**DIRECTIONS FOR THIS TASK**
Rewrite every item below, substituting "Open up" for each occurrence of "Expand" and leaving everything else unchanged.

**STORED ROWS**

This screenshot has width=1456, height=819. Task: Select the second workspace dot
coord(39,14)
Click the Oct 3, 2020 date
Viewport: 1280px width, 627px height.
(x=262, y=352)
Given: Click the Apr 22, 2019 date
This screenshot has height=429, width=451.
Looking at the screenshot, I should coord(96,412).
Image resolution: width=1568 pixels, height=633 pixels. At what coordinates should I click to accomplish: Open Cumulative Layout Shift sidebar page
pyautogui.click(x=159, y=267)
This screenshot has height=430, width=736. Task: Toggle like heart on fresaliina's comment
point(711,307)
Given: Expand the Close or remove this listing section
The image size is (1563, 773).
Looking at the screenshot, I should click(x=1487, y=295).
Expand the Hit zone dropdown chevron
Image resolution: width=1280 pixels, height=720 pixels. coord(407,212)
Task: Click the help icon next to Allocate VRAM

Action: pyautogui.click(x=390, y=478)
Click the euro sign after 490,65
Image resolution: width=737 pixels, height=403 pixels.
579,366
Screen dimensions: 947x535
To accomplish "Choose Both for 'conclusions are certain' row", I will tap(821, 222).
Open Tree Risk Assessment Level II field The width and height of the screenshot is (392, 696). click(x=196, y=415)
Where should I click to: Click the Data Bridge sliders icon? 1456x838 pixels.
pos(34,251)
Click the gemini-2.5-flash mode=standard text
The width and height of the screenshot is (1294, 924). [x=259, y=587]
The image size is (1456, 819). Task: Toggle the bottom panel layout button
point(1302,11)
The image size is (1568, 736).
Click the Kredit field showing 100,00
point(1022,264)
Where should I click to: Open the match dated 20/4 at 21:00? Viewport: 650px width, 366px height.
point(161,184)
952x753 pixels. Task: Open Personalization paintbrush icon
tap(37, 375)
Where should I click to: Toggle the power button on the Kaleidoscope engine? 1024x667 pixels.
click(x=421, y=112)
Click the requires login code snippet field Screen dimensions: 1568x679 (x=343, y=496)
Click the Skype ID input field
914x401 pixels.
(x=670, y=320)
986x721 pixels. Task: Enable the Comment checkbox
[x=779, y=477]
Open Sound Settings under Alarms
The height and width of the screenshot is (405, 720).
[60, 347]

**CORRECT ANSWER**
This screenshot has width=1456, height=819. Task: Select the second workspace dot
coord(39,14)
Click the Oct 3, 2020 date
Viewport: 1280px width, 627px height.
(x=262, y=352)
Given: Click the Apr 22, 2019 date
This screenshot has height=429, width=451.
Looking at the screenshot, I should coord(96,412).
Image resolution: width=1568 pixels, height=633 pixels. At what coordinates should I click to accomplish: Open Cumulative Layout Shift sidebar page
pyautogui.click(x=159, y=267)
This screenshot has height=430, width=736. Task: Toggle like heart on fresaliina's comment
point(711,307)
Given: Open up the Close or remove this listing section
The image size is (1563, 773).
Looking at the screenshot, I should click(x=1487, y=295).
Open up the Hit zone dropdown chevron
Image resolution: width=1280 pixels, height=720 pixels. coord(407,212)
Task: Click the help icon next to Allocate VRAM

Action: pyautogui.click(x=390, y=478)
Click the euro sign after 490,65
Image resolution: width=737 pixels, height=403 pixels.
579,366
Screen dimensions: 947x535
To accomplish "Choose Both for 'conclusions are certain' row", I will tap(821, 222).
Open Tree Risk Assessment Level II field The width and height of the screenshot is (392, 696). click(x=196, y=415)
Where should I click to: Click the Data Bridge sliders icon? 1456x838 pixels.
pos(34,251)
Click the gemini-2.5-flash mode=standard text
The width and height of the screenshot is (1294, 924). [x=259, y=587]
The image size is (1456, 819). Task: Toggle the bottom panel layout button
point(1302,11)
The image size is (1568, 736).
Click the Kredit field showing 100,00
point(1022,264)
Where should I click to: Open the match dated 20/4 at 21:00? Viewport: 650px width, 366px height.
point(161,184)
952x753 pixels. Task: Open Personalization paintbrush icon
tap(37, 375)
Where should I click to: Toggle the power button on the Kaleidoscope engine? 1024x667 pixels.
click(x=421, y=112)
Click the requires login code snippet field Screen dimensions: 1568x679 (x=343, y=496)
Click the Skype ID input field
914x401 pixels.
(x=670, y=320)
986x721 pixels. Task: Enable the Comment checkbox
[x=779, y=477]
Open Sound Settings under Alarms
The height and width of the screenshot is (405, 720).
[60, 347]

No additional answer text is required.